La palabra recado tiene un origen latino, derivándose del verbo “recapitare”, integrado el término por el prefijo de intensidad “re” y por “capitare” pagar un impuesto por cabeza (“caput”).

En la actualidad un recado es un encargo, una solicitud que se le hace a alguien para que haga alguna cosa y también la realización efectiva de esa actividad. Ejemplos: “Mi jefe me dejó varios recados para hoy, no sé si terminaré a tiempo con todos”, “Estoy muy ocupada haciendo los recados que dejó mi padre, no hay día que no me deje alguno”.

Los recados pueden consistir en pagar cuentas, hacer alguna compra, realizar la limpieza, cocinar, etcétera. Coloquialmente se los llama mandados en América latina. En muchas empresas existen trabajadores contratados especialmente para esa función de cumplir con recados o encargos: “Llama a José para ir a comprar más papel para imprimir las copias, él es el que se encarga aquí de los recados, y de paso que nos consiga cambio de dinero”.

También se dice que es un recado, el mensaje que alguien le deja a un tercero para que se lo transmita al destinatario: “Me dejaron un recado para Juan pero hoy no lo he visto y por eso no pude dárselo” o “En el contestador del teléfono encontré un mensaje donde había un recado de mi madre para mi hermano”.
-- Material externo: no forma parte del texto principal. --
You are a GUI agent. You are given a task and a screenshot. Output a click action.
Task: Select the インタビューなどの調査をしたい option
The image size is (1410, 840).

También puede llamarse recado al conjunto de elementos que se necesitan para realizar una determinada actividad o gestión: “Reuní todos los recados que necesitaba para confeccionar el vestido, tela, hilo, agujas, papel de molde, tizas marcadoras, alfileres, y recién entonces, me senté a coser”.

El recado me montar o montura es el conjunto de elementos que sirven para que el jinete se siente en forma cómoda y segura sobre el lomo del caballo, al que también protege. Data este elemento de hace unos dos mil años.

En la gastronomía mexicana, el recado rojo es una mezcla de varias especias entre las que se incluyen el comino, el orégano, el achiote 8que le otorga a la mezcla un característico color rojo) la canela y la pimienta.